_REQUIREMENT_: Take the lines below beginning at the line that has "[Opens in a new window] (94, 1890)" and stopping after the line that has "Advocacy (593, 1721)", and print them exactly as they are, with no other lines.

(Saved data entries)
· · · · ·
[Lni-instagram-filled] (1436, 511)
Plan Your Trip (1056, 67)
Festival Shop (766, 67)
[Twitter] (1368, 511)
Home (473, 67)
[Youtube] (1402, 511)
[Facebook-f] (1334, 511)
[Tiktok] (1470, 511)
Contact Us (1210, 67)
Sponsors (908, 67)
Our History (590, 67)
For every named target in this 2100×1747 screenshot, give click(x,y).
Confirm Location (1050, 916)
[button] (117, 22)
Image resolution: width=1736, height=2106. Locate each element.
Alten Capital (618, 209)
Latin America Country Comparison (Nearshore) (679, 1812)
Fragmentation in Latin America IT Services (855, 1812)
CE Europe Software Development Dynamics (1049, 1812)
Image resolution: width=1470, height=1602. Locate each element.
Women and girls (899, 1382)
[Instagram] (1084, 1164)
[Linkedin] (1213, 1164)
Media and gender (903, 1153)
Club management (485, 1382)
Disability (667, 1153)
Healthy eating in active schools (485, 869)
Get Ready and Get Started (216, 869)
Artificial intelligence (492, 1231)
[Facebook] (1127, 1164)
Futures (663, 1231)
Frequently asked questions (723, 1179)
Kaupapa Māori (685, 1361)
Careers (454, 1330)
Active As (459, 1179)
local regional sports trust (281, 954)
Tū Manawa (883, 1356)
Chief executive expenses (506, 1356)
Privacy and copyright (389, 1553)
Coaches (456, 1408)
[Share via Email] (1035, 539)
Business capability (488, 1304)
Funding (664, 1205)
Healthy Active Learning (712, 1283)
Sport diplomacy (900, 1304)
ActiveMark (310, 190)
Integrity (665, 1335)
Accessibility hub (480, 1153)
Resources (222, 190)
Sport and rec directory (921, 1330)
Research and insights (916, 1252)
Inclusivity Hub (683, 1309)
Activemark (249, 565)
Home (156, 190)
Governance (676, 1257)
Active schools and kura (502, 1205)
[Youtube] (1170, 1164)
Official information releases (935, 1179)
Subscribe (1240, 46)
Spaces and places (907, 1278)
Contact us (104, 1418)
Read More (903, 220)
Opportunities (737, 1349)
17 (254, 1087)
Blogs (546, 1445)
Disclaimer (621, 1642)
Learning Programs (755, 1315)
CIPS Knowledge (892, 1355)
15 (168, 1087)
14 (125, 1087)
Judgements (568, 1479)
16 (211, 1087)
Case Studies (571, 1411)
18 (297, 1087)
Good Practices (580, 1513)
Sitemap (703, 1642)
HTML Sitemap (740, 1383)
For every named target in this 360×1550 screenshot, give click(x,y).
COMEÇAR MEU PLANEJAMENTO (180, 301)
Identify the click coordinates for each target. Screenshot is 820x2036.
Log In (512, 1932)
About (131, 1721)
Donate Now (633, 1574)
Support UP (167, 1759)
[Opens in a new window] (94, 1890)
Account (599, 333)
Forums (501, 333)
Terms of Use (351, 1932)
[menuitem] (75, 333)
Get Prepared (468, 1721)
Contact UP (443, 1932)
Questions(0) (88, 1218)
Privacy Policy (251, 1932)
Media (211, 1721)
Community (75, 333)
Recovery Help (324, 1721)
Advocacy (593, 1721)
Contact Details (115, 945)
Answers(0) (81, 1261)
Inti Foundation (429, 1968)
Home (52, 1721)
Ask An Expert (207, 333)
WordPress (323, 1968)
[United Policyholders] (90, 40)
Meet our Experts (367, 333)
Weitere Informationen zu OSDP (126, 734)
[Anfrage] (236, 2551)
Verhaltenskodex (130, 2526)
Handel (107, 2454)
· · · · ·
_EXERCISE RESULT_:
[Opens in a new window] (94, 1890)
Account (599, 333)
Forums (501, 333)
Terms of Use (351, 1932)
[menuitem] (75, 333)
Get Prepared (468, 1721)
Contact UP (443, 1932)
Questions(0) (88, 1218)
Privacy Policy (251, 1932)
Media (211, 1721)
Community (75, 333)
Recovery Help (324, 1721)
Advocacy (593, 1721)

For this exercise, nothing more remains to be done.